RECORD EXTRACTS:

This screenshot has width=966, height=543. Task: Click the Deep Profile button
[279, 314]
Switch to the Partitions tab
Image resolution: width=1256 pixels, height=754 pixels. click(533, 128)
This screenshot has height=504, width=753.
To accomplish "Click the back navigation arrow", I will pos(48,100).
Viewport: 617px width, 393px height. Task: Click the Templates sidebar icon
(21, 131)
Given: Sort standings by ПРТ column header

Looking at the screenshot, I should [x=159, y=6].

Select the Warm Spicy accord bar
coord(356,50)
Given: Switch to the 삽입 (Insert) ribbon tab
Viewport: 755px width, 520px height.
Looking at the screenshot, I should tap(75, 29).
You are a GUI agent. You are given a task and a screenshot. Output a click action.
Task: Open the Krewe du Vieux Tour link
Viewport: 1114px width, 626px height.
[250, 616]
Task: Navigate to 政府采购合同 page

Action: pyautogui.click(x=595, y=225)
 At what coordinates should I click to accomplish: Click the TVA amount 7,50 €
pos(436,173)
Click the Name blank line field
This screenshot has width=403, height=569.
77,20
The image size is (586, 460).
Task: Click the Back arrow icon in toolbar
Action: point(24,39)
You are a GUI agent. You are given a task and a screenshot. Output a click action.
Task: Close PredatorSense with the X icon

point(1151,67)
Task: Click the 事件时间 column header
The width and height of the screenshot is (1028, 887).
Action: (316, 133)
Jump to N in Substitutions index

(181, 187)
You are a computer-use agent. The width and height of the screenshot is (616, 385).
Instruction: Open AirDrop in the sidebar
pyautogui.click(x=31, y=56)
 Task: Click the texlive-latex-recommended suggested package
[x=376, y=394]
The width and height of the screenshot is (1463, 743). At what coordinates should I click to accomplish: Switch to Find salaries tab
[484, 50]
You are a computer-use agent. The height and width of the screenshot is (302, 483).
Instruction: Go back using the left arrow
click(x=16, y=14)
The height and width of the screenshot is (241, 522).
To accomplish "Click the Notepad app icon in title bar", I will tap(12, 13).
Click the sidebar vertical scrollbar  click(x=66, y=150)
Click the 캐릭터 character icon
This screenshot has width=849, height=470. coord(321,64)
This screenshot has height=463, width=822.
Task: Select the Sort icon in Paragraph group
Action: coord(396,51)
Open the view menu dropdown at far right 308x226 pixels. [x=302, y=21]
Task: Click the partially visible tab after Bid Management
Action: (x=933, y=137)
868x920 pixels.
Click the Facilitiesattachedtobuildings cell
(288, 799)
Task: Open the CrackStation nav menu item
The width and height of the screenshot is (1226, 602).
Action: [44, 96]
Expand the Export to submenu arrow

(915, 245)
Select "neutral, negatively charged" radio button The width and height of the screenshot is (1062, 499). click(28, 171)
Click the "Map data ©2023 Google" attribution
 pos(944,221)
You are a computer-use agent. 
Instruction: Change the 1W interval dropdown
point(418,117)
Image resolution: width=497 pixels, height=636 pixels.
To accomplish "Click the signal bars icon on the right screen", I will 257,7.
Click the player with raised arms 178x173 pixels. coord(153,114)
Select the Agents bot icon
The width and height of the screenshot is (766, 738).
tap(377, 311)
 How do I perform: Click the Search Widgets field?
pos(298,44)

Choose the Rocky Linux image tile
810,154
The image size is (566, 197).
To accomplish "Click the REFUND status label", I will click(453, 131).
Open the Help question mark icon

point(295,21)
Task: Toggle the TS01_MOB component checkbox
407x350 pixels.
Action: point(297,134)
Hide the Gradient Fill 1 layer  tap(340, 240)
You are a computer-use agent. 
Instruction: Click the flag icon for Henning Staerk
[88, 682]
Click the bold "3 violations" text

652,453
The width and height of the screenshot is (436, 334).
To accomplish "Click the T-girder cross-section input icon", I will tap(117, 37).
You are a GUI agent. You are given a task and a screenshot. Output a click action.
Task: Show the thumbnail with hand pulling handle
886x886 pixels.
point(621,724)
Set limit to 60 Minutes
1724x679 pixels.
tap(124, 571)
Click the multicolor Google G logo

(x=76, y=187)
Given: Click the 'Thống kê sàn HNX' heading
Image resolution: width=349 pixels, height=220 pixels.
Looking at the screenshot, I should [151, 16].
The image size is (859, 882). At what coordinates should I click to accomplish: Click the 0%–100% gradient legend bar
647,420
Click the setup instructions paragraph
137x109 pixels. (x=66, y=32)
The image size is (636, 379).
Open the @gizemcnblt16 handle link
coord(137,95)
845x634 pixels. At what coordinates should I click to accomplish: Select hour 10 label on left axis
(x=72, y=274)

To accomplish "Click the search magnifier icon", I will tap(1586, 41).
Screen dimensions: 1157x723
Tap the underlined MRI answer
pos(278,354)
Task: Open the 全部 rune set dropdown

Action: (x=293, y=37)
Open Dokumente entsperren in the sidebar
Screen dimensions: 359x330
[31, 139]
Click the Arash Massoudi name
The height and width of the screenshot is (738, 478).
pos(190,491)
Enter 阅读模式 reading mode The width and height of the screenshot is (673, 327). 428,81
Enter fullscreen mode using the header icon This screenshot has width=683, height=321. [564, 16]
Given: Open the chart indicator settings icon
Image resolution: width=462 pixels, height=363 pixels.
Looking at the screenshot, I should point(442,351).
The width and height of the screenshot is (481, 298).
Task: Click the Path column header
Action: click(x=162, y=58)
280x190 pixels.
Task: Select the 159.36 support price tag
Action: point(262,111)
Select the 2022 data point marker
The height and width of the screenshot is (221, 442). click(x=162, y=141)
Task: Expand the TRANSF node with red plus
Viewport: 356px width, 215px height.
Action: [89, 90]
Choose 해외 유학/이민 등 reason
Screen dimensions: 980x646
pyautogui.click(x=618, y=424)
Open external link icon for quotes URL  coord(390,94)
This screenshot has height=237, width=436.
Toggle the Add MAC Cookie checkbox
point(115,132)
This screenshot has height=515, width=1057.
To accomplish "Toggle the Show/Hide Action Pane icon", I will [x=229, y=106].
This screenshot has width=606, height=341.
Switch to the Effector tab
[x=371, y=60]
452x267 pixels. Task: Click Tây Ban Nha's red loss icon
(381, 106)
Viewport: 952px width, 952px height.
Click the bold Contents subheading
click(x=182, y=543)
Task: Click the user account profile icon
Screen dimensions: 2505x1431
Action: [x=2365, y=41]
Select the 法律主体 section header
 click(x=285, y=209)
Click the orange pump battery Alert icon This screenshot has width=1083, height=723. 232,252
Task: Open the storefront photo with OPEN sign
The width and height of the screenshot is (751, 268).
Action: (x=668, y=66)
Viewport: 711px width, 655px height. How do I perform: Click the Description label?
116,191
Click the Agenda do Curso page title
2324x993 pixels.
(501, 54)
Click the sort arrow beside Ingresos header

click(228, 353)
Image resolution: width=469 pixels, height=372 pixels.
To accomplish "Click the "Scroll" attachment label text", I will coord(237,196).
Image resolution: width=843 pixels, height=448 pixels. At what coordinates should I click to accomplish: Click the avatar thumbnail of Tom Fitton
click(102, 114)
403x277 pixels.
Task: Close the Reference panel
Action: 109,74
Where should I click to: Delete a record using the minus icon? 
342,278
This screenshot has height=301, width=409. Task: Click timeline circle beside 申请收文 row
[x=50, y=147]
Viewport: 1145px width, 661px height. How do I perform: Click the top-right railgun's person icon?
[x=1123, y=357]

TO BE DONE: Pull out every one of the records above and reproduce them verbatim, line for line, changing nothing.

WORKED SOLUTION:
This screenshot has width=966, height=543. Task: Click the Deep Profile button
[279, 314]
Switch to the Partitions tab
Image resolution: width=1256 pixels, height=754 pixels. click(533, 128)
This screenshot has height=504, width=753.
To accomplish "Click the back navigation arrow", I will pos(48,100).
Viewport: 617px width, 393px height. Task: Click the Templates sidebar icon
(21, 131)
Given: Sort standings by ПРТ column header

Looking at the screenshot, I should [x=159, y=6].

Select the Warm Spicy accord bar
coord(356,50)
Given: Switch to the 삽입 (Insert) ribbon tab
Viewport: 755px width, 520px height.
Looking at the screenshot, I should tap(75, 29).
You are a GUI agent. You are given a task and a screenshot. Output a click action.
Task: Open the Krewe du Vieux Tour link
Viewport: 1114px width, 626px height.
[250, 616]
Task: Navigate to 政府采购合同 page

Action: pyautogui.click(x=595, y=225)
 At what coordinates should I click to accomplish: Click the TVA amount 7,50 €
pos(436,173)
Click the Name blank line field
This screenshot has width=403, height=569.
77,20
The image size is (586, 460).
Task: Click the Back arrow icon in toolbar
Action: point(24,39)
You are a GUI agent. You are given a task and a screenshot. Output a click action.
Task: Close PredatorSense with the X icon

point(1151,67)
Task: Click the 事件时间 column header
The width and height of the screenshot is (1028, 887).
Action: (316, 133)
Jump to N in Substitutions index

(181, 187)
You are a computer-use agent. The width and height of the screenshot is (616, 385).
Instruction: Open AirDrop in the sidebar
pyautogui.click(x=31, y=56)
 Task: Click the texlive-latex-recommended suggested package
[x=376, y=394]
The width and height of the screenshot is (1463, 743). At what coordinates should I click to accomplish: Switch to Find salaries tab
[484, 50]
You are a computer-use agent. The height and width of the screenshot is (302, 483).
Instruction: Go back using the left arrow
click(x=16, y=14)
The height and width of the screenshot is (241, 522).
To accomplish "Click the Notepad app icon in title bar", I will tap(12, 13).
Click the sidebar vertical scrollbar  click(x=66, y=150)
Click the 캐릭터 character icon
This screenshot has width=849, height=470. coord(321,64)
This screenshot has height=463, width=822.
Task: Select the Sort icon in Paragraph group
Action: coord(396,51)
Open the view menu dropdown at far right 308x226 pixels. [x=302, y=21]
Task: Click the partially visible tab after Bid Management
Action: (x=933, y=137)
868x920 pixels.
Click the Facilitiesattachedtobuildings cell
(288, 799)
Task: Open the CrackStation nav menu item
The width and height of the screenshot is (1226, 602).
Action: [44, 96]
Expand the Export to submenu arrow

(915, 245)
Select "neutral, negatively charged" radio button The width and height of the screenshot is (1062, 499). click(28, 171)
Click the "Map data ©2023 Google" attribution
 pos(944,221)
You are a computer-use agent. 
Instruction: Change the 1W interval dropdown
point(418,117)
Image resolution: width=497 pixels, height=636 pixels.
To accomplish "Click the signal bars icon on the right screen", I will 257,7.
Click the player with raised arms 178x173 pixels. coord(153,114)
Select the Agents bot icon
The width and height of the screenshot is (766, 738).
tap(377, 311)
 How do I perform: Click the Search Widgets field?
pos(298,44)

Choose the Rocky Linux image tile
810,154
The image size is (566, 197).
To accomplish "Click the REFUND status label", I will click(453, 131).
Open the Help question mark icon

point(295,21)
Task: Toggle the TS01_MOB component checkbox
407x350 pixels.
Action: point(297,134)
Hide the Gradient Fill 1 layer  tap(340, 240)
You are a computer-use agent. 
Instruction: Click the flag icon for Henning Staerk
[88, 682]
Click the bold "3 violations" text

652,453
The width and height of the screenshot is (436, 334).
To accomplish "Click the T-girder cross-section input icon", I will tap(117, 37).
You are a GUI agent. You are given a task and a screenshot. Output a click action.
Task: Show the thumbnail with hand pulling handle
886x886 pixels.
point(621,724)
Set limit to 60 Minutes
1724x679 pixels.
tap(124, 571)
Click the multicolor Google G logo

(x=76, y=187)
Given: Click the 'Thống kê sàn HNX' heading
Image resolution: width=349 pixels, height=220 pixels.
Looking at the screenshot, I should [151, 16].
The image size is (859, 882). At what coordinates should I click to accomplish: Click the 0%–100% gradient legend bar
647,420
Click the setup instructions paragraph
137x109 pixels. (x=66, y=32)
The image size is (636, 379).
Open the @gizemcnblt16 handle link
coord(137,95)
845x634 pixels. At what coordinates should I click to accomplish: Select hour 10 label on left axis
(x=72, y=274)

To accomplish "Click the search magnifier icon", I will tap(1586, 41).
Screen dimensions: 1157x723
Tap the underlined MRI answer
pos(278,354)
Task: Open the 全部 rune set dropdown

Action: (x=293, y=37)
Open Dokumente entsperren in the sidebar
Screen dimensions: 359x330
[31, 139]
Click the Arash Massoudi name
The height and width of the screenshot is (738, 478).
pos(190,491)
Enter 阅读模式 reading mode The width and height of the screenshot is (673, 327). 428,81
Enter fullscreen mode using the header icon This screenshot has width=683, height=321. [564, 16]
Given: Open the chart indicator settings icon
Image resolution: width=462 pixels, height=363 pixels.
Looking at the screenshot, I should point(442,351).
The width and height of the screenshot is (481, 298).
Task: Click the Path column header
Action: click(x=162, y=58)
280x190 pixels.
Task: Select the 159.36 support price tag
Action: point(262,111)
Select the 2022 data point marker
The height and width of the screenshot is (221, 442). click(x=162, y=141)
Task: Expand the TRANSF node with red plus
Viewport: 356px width, 215px height.
Action: [89, 90]
Choose 해외 유학/이민 등 reason
Screen dimensions: 980x646
pyautogui.click(x=618, y=424)
Open external link icon for quotes URL  coord(390,94)
This screenshot has height=237, width=436.
Toggle the Add MAC Cookie checkbox
point(115,132)
This screenshot has height=515, width=1057.
To accomplish "Toggle the Show/Hide Action Pane icon", I will [x=229, y=106].
This screenshot has width=606, height=341.
Switch to the Effector tab
[x=371, y=60]
452x267 pixels. Task: Click Tây Ban Nha's red loss icon
(381, 106)
Viewport: 952px width, 952px height.
Click the bold Contents subheading
click(x=182, y=543)
Task: Click the user account profile icon
Screen dimensions: 2505x1431
Action: [x=2365, y=41]
Select the 法律主体 section header
 click(x=285, y=209)
Click the orange pump battery Alert icon This screenshot has width=1083, height=723. 232,252
Task: Open the storefront photo with OPEN sign
The width and height of the screenshot is (751, 268).
Action: (x=668, y=66)
Viewport: 711px width, 655px height. How do I perform: Click the Description label?
116,191
Click the Agenda do Curso page title
2324x993 pixels.
(501, 54)
Click the sort arrow beside Ingresos header

click(228, 353)
Image resolution: width=469 pixels, height=372 pixels.
To accomplish "Click the "Scroll" attachment label text", I will coord(237,196).
Image resolution: width=843 pixels, height=448 pixels. At what coordinates should I click to accomplish: Click the avatar thumbnail of Tom Fitton
click(102, 114)
403x277 pixels.
Task: Close the Reference panel
Action: 109,74
Where should I click to: Delete a record using the minus icon? 
342,278
This screenshot has height=301, width=409. Task: Click timeline circle beside 申请收文 row
[x=50, y=147]
Viewport: 1145px width, 661px height. How do I perform: Click the top-right railgun's person icon?
[x=1123, y=357]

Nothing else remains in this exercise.